Hi,
Here's a patch that changes the default size of the internal buffer in this class to a bigger value, and reads it from the config file.
In my experience the default value was set too low, and after increasing it to 1MB I could observe a significant (~15%) performance increase in disk-intensive operations, at the cost of increased memory consumption.
If there are no objections I'd like to apply it on Monday.
-- Best regards, Andrzej Bialecki
------------------------------------------------- Software Architect, System Integration Specialist CEN/ISSS EC Workshop, ECIMF project chair EU FP6 E-Commerce Expert/Evaluator ------------------------------------------------- FreeBSD developer (http://www.freebsd.org)
Index: conf/nutch-default.xml
===================================================================
RCS file: /cvsroot/nutch/nutch/conf/nutch-default.xml,v
retrieving revision 1.56
diff -d -u -r1.56 nutch-default.xml
--- conf/nutch-default.xml 22 Oct 2004 23:30:20 -0000 1.56
+++ conf/nutch-default.xml 22 Oct 2004 23:39:38 -0000
@@ -304,6 +304,16 @@
should minimize seeks.</description>
</property>
+<property>
+ <name>io.raf.buffer.size</name>
+ <value>1048576</value>
+ <description>The size of buffer for use in BufferedRandomAccessFile.
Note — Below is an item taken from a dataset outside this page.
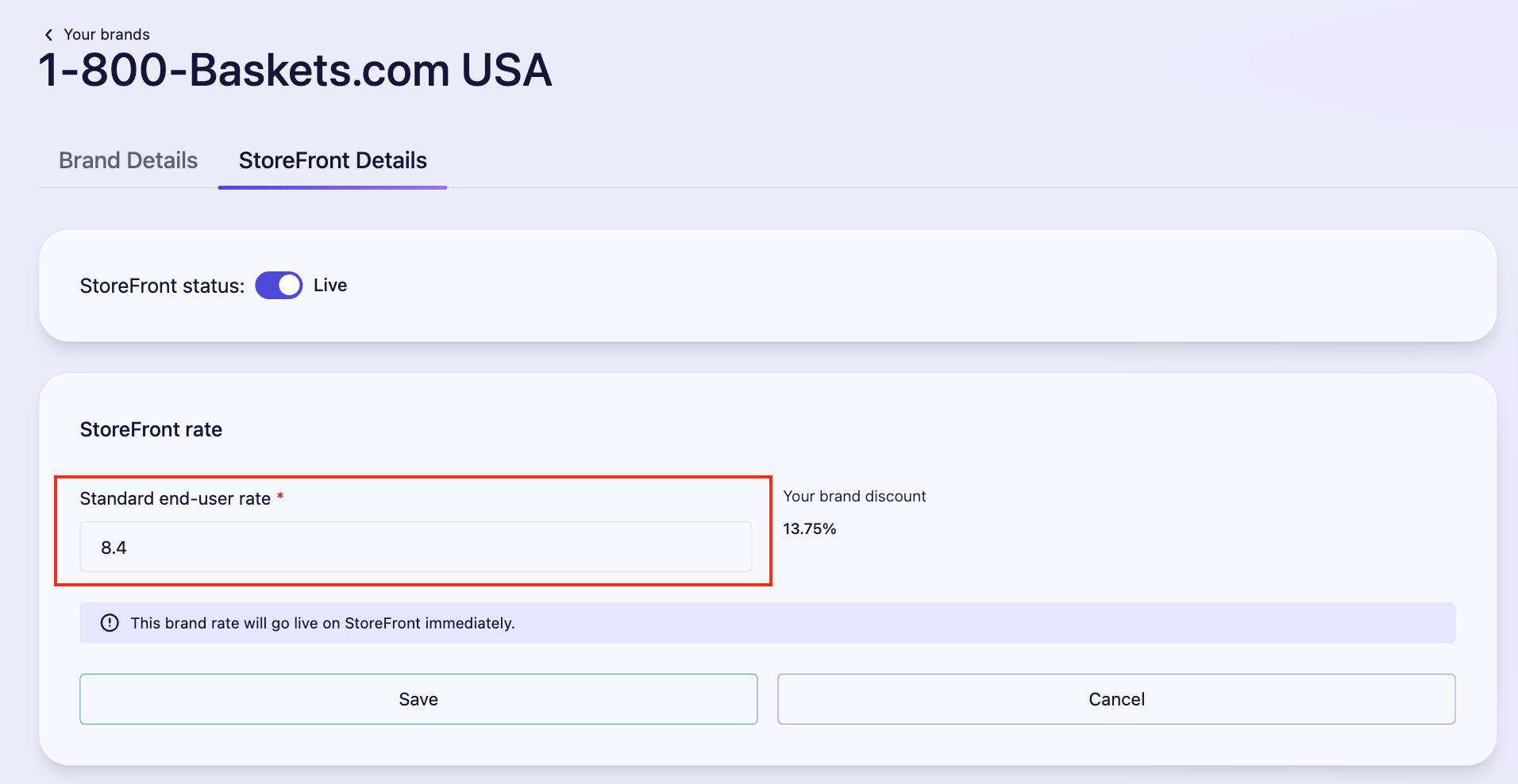1518x784 pixels.
Task: Focus the Standard end-user rate field
Action: [416, 547]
+ The size of this buffer should probably be a multiple of hardware
+ page size (4096 on Intel x86), and it determines how much data is
+ buffered during read and write operations.</description>
+</property>
+
+
<!-- indexer properties -->
<property>
Index: src/java/net/nutch/io/BufferedRandomAccessFile.java
===================================================================
RCS file: /cvsroot/nutch/nutch/src/java/net/nutch/io/BufferedRandomAccessFile.java,v
retrieving revision 1.1
diff -d -u -r1.1 BufferedRandomAccessFile.java
--- src/java/net/nutch/io/BufferedRandomAccessFile.java 20 Aug 2004 20:36:11 -0000
1.1
+++ src/java/net/nutch/io/BufferedRandomAccessFile.java 22 Oct 2004 23:39:38 -0000
@@ -358,12 +358,13 @@
private boolean isReadOnly; // if false, then writeOnly
public BufferedRandomAccessFile(NutchFileSystem nfs, String file, boolean
isReadOnly) throws IOException {
- this(nfs, file, 4096, isReadOnly);
+ this(nfs, file, -1, isReadOnly);
}
public BufferedRandomAccessFile(NutchFileSystem nfs, String file, int bufLen,
boolean isReadOnly) throws IOException {
super(nfs, file, isReadOnly ? "r" : "rw");
+ if (bufLen == -1) bufLen = NutchConf.getInt("io.raf.buffer.size", 4096);
this.buf = new byte[bufLen];
this.isReadOnly = isReadOnly;
}
Index: src/java/net/nutch/io/SequenceFile.java
===================================================================
RCS file: /cvsroot/nutch/nutch/src/java/net/nutch/io/SequenceFile.java,v
retrieving revision 1.26
diff -d -u -r1.26 SequenceFile.java
--- src/java/net/nutch/io/SequenceFile.java 20 Aug 2004 20:36:11 -0000 1.26
+++ src/java/net/nutch/io/SequenceFile.java 22 Oct 2004 23:39:38 -0000
@@ -130,7 +130,7 @@
/** Open the named file. */
public Reader(NutchFileSystem nfs, String file) throws IOException {
- this(nfs, file, 4096);
+ this(nfs, file, -1);
}
private Reader(NutchFileSystem nfs, String file, int bufferSize) throws
IOException {